**WHAT THE EXERCISE ASKS:** Which of the lines below holds the string "format"? Copy every line that does.
§
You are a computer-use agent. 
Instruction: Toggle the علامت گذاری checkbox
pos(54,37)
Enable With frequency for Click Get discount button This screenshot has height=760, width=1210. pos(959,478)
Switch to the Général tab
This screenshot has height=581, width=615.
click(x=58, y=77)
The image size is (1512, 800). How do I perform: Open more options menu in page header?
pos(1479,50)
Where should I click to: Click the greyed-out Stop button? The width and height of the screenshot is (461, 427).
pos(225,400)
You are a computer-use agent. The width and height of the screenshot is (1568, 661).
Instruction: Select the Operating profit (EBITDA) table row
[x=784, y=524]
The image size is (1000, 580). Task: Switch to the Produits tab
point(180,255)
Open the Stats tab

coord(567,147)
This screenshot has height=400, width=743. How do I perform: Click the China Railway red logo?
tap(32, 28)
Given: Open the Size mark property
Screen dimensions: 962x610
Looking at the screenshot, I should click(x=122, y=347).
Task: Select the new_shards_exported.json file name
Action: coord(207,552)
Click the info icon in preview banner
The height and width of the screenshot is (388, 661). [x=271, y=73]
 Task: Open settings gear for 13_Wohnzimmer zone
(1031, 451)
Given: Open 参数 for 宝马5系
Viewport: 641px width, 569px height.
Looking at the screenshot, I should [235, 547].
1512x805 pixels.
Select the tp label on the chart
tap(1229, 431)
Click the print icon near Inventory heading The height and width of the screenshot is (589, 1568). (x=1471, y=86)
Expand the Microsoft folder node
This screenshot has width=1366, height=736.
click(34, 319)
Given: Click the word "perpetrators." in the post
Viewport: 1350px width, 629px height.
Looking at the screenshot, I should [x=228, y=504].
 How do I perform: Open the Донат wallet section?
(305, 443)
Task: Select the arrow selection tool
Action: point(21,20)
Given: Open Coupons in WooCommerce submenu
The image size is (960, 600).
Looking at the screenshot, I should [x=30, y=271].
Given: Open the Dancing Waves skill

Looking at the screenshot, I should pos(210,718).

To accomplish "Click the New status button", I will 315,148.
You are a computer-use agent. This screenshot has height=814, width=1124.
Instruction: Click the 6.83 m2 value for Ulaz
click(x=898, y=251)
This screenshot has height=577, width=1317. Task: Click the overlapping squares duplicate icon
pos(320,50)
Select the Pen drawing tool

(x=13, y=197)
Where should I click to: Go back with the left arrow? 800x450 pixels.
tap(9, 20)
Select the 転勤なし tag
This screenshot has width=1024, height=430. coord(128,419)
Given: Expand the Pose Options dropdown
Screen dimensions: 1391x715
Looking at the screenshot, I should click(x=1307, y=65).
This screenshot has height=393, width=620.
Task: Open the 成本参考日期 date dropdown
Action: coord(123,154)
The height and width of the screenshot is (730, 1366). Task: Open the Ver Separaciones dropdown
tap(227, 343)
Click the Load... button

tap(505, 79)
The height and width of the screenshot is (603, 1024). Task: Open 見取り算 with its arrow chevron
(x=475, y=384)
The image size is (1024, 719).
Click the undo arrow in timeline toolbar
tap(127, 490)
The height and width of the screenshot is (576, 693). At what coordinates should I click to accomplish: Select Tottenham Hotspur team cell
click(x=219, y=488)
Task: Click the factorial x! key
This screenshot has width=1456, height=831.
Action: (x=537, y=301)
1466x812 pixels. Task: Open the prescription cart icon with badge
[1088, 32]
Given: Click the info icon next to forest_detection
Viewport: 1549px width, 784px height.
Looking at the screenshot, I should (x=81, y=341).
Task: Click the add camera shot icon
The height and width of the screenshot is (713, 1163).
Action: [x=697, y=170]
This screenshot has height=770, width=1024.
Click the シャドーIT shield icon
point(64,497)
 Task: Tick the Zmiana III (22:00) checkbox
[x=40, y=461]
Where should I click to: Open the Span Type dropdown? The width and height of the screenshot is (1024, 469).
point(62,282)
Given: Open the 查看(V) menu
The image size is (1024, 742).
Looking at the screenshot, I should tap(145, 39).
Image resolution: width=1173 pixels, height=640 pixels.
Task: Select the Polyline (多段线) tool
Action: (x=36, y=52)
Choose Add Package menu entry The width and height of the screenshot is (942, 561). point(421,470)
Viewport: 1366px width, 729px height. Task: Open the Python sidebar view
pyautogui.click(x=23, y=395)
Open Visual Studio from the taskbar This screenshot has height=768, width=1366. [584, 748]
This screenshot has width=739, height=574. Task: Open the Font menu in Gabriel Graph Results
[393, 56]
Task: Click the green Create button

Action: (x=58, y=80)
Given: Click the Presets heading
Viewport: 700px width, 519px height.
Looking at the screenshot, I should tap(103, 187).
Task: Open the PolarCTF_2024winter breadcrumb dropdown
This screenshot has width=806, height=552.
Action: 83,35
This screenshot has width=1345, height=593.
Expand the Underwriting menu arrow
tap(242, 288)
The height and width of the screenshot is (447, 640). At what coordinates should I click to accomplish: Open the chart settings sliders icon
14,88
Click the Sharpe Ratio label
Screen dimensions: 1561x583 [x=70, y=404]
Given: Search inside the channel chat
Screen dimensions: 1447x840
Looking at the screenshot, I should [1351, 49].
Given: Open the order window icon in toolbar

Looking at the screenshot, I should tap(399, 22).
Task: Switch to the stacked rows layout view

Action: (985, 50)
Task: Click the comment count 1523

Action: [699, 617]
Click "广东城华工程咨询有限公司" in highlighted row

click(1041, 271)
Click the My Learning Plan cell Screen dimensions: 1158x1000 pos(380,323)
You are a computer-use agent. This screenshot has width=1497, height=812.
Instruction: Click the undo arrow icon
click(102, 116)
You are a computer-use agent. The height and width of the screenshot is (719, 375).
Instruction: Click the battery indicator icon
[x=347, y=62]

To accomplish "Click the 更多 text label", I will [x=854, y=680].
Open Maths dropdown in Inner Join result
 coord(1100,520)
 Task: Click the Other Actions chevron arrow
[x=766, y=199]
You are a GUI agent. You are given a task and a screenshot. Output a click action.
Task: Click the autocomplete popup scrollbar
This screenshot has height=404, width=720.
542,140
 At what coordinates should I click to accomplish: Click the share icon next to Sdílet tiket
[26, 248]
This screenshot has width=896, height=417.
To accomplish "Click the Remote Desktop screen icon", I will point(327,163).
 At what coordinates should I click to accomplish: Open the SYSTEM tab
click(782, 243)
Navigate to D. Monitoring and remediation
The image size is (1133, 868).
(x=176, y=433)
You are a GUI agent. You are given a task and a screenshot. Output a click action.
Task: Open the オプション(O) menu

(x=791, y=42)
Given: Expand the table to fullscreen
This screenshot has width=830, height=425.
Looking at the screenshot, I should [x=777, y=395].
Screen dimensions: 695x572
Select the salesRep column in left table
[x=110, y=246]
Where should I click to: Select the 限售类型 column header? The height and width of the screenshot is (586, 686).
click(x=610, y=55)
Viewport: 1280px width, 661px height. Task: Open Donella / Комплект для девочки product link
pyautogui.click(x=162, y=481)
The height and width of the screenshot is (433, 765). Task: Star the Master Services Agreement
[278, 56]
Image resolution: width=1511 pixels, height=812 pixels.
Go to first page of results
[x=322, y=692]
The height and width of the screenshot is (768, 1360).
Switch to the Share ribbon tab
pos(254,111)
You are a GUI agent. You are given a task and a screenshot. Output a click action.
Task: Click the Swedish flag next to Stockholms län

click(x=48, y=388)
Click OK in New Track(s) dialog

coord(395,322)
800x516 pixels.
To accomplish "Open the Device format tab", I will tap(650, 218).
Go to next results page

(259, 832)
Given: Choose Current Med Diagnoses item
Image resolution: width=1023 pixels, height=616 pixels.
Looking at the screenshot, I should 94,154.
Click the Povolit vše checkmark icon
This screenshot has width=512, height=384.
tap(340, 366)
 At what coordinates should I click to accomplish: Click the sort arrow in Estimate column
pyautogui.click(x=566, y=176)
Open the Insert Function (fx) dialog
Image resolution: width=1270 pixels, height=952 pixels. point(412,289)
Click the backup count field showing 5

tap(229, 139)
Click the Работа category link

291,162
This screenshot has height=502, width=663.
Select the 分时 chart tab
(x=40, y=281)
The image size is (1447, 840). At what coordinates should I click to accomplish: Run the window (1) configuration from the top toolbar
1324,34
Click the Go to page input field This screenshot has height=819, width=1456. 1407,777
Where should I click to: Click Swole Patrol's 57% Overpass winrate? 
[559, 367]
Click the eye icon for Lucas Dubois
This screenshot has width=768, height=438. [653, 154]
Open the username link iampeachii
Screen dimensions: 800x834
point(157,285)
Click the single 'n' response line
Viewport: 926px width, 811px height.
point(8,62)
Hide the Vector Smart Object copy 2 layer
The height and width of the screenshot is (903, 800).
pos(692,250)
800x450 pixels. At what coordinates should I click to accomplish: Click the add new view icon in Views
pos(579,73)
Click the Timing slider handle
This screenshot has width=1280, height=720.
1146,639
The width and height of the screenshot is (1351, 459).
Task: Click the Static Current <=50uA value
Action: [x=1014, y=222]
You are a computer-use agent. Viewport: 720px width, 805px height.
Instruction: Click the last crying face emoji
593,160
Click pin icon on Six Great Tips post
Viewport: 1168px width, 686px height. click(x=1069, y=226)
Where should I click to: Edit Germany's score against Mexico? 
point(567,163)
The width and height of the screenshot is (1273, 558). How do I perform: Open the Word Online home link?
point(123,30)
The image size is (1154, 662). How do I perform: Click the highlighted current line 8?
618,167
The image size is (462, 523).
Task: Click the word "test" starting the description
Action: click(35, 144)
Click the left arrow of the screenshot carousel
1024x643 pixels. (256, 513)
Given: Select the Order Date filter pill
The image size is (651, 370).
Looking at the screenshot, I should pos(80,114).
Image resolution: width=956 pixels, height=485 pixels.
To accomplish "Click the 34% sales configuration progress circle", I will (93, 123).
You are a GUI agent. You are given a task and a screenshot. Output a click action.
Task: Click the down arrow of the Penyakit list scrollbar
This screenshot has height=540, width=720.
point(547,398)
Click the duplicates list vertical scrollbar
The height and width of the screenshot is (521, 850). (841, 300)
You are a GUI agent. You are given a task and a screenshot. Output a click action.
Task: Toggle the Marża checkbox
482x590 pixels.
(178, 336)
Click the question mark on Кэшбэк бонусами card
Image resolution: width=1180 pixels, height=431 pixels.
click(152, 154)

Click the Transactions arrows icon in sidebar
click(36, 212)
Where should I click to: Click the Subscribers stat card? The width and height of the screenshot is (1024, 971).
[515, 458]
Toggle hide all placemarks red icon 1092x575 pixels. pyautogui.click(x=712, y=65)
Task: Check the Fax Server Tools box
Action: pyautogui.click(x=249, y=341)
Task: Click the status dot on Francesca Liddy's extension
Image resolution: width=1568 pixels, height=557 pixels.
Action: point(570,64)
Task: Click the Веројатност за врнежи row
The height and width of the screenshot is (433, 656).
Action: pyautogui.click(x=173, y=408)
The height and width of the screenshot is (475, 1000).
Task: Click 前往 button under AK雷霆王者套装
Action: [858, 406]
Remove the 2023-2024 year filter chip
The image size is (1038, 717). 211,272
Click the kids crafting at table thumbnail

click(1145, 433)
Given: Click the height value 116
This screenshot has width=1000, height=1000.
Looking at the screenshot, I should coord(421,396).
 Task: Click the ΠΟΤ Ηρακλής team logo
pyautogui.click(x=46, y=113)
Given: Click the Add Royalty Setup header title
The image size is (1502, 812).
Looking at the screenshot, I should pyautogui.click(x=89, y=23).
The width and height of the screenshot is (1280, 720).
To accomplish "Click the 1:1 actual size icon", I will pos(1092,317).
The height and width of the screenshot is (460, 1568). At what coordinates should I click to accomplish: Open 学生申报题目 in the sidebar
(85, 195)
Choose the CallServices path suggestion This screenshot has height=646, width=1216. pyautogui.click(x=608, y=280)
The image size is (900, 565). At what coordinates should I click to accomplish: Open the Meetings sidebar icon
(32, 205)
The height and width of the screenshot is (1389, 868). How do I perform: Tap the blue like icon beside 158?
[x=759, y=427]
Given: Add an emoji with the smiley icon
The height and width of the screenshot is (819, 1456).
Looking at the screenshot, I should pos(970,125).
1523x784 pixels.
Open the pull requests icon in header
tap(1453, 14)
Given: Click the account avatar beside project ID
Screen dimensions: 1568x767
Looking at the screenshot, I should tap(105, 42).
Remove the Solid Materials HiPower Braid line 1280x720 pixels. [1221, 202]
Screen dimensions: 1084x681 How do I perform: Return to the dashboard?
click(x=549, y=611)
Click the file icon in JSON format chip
§
**YOUR RESPONSE:**
To accomplish "Open the Device format tab", I will tap(650, 218).
Click the file icon in JSON format chip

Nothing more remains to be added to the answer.